Saturday 13 October 2012

Death and other stuff

This dying thing strikes me as a bit of a design flaw. One minute you're laughing and loving and contributing, the next 200 people are crammed into a university auditorium picking over your life.

Today I went to the memorial service of the man for whom I was asked to write an obituary, a task that caused me no end of angst not only because I hadn't written an obit since journo school but also because he was such a major figure in the NZ film industry. As we were milling around, admiring Euan's animation sketches and pencil drawings, a man I'd never met came up to me and told me how much he'd enjoyed the obit. The fact that he was a fellow writer made my confidence rise up in delight that I'd done credit to Euan's memory.

Today was, as one of the Animator's former colleagues said, like a giant reunion; there was the liberal dispensing of hugs and kisses, of shrieks of delight at those who had travelled from the US and Australia, from all over NZ, at those whose lives had taken them on different trajectories. And laughter. Lots of laughter at the photos that looped on the giant screen, of Euan and a young Animator, of TV series and television adverts they'd  worked on, of careers in the ascendant.

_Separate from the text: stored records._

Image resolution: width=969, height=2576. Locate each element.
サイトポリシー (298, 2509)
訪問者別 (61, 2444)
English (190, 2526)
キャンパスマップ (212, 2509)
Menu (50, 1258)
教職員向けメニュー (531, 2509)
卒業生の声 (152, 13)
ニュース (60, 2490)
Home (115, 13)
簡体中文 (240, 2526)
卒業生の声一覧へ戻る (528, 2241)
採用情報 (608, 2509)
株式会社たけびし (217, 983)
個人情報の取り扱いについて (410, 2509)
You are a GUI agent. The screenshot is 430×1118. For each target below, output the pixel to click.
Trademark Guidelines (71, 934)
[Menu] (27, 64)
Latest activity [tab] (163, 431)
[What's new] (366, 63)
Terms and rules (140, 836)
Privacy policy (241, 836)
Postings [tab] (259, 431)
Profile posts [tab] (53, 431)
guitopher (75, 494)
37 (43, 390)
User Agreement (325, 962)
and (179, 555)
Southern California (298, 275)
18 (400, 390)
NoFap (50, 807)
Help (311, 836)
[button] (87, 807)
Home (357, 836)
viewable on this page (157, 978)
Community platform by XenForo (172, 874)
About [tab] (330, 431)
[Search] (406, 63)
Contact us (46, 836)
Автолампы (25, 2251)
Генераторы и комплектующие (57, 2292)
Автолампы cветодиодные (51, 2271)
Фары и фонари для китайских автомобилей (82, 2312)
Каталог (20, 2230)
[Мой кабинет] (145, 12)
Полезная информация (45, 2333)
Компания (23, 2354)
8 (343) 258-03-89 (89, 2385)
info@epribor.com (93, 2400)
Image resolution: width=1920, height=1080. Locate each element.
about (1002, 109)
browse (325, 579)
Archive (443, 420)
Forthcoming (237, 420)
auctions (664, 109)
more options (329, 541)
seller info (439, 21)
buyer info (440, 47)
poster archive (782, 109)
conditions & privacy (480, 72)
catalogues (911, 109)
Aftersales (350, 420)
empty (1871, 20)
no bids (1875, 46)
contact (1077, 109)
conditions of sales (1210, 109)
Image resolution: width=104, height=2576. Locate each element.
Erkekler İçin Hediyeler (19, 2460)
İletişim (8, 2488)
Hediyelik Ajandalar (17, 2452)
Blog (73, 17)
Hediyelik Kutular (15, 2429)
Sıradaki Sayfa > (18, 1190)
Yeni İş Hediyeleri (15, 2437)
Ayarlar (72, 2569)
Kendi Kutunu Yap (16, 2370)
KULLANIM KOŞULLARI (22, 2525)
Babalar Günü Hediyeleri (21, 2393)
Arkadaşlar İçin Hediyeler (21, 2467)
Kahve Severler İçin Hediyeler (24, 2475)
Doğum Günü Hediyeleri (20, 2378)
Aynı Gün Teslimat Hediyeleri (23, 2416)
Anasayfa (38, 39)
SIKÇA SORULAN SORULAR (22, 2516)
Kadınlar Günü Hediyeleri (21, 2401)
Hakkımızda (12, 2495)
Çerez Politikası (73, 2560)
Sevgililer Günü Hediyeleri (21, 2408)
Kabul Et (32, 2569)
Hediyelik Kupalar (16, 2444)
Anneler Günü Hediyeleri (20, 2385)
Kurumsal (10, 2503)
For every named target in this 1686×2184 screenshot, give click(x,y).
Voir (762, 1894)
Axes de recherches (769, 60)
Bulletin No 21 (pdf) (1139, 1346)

And so we laughed and wept as the war stories and tributes came from brothers, cousins, former business partners and colleagues. We shared tissues and wiped away the mascara that streaked across our faces. The adjectives 'kind', 'inspiring' and 'generous' were shoved up against Euan's name time and again, not in a superficial that's-what-you're-supposed-to-say-at-memorials kind of way, but by people whose lives were profoundly changed by proximity to Euan's orbit. One bloke in a smart suit who'd jetted in from somewhere exotic spoke of being a young design graduate who couldn't catch a break from anyone. Euan, however, hired him and spent years nurturing and moulding his talent, to the point where he went on to become an award-winning producer.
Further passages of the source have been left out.